• Exercise aim: Below this line is a set of entries; quote exactly the lines from the line that contains "Instruction: Choose 闪烁（中）" to the line that contains "You are a computer-use agent. This", both lines included.

• Information given:
=== Begin Enclosure ===
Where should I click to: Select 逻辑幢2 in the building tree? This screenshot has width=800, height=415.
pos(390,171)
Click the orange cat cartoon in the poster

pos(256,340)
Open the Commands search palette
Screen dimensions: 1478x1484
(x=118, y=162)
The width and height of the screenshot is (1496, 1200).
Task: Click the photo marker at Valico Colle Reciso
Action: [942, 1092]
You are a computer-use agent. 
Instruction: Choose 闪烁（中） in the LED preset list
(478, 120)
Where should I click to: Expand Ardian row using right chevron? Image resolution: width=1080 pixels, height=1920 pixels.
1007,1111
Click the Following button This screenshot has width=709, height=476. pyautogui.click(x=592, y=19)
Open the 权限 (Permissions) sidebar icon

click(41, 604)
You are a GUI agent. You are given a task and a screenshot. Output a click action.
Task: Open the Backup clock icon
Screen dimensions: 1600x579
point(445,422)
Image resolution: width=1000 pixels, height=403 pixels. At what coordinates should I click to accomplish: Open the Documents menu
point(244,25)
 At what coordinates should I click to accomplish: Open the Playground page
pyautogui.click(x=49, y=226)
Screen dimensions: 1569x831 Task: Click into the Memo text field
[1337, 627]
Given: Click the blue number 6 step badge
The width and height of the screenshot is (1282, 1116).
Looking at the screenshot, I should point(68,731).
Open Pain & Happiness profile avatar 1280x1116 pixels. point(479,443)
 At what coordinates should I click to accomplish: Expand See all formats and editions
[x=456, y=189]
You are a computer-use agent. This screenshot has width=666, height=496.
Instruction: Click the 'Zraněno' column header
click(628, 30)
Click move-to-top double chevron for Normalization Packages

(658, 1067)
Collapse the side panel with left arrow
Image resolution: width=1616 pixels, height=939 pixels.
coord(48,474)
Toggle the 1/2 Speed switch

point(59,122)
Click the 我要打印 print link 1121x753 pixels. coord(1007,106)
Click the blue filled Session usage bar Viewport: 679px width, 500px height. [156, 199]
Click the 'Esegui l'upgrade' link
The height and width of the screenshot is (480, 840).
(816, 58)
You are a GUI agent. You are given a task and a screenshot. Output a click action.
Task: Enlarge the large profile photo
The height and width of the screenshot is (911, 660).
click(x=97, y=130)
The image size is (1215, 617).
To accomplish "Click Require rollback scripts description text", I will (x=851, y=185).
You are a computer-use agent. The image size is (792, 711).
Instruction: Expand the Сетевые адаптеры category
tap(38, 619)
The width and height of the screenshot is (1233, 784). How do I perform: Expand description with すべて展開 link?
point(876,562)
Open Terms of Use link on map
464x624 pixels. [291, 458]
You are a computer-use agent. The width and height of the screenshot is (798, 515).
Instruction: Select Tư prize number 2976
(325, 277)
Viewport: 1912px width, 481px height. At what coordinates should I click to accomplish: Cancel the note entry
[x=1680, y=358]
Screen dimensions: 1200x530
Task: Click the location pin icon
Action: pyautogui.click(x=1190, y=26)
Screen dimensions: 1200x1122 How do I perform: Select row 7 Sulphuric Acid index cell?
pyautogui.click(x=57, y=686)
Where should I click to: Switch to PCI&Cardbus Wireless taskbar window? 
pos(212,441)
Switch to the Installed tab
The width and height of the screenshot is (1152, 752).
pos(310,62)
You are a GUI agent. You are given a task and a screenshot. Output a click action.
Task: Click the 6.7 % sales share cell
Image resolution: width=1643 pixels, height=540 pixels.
=== End Enclosure ===
• Exercise solution:
Instruction: Choose 闪烁（中） in the LED preset list
(478, 120)
Where should I click to: Expand Ardian row using right chevron? Image resolution: width=1080 pixels, height=1920 pixels.
1007,1111
Click the Following button This screenshot has width=709, height=476. pyautogui.click(x=592, y=19)
Open the 权限 (Permissions) sidebar icon

click(41, 604)
You are a GUI agent. You are given a task and a screenshot. Output a click action.
Task: Open the Backup clock icon
Screen dimensions: 1600x579
point(445,422)
Image resolution: width=1000 pixels, height=403 pixels. At what coordinates should I click to accomplish: Open the Documents menu
point(244,25)
 At what coordinates should I click to accomplish: Open the Playground page
pyautogui.click(x=49, y=226)
Screen dimensions: 1569x831 Task: Click into the Memo text field
[1337, 627]
Given: Click the blue number 6 step badge
The width and height of the screenshot is (1282, 1116).
Looking at the screenshot, I should point(68,731).
Open Pain & Happiness profile avatar 1280x1116 pixels. point(479,443)
 At what coordinates should I click to accomplish: Expand See all formats and editions
[x=456, y=189]
You are a computer-use agent. This screenshot has width=666, height=496.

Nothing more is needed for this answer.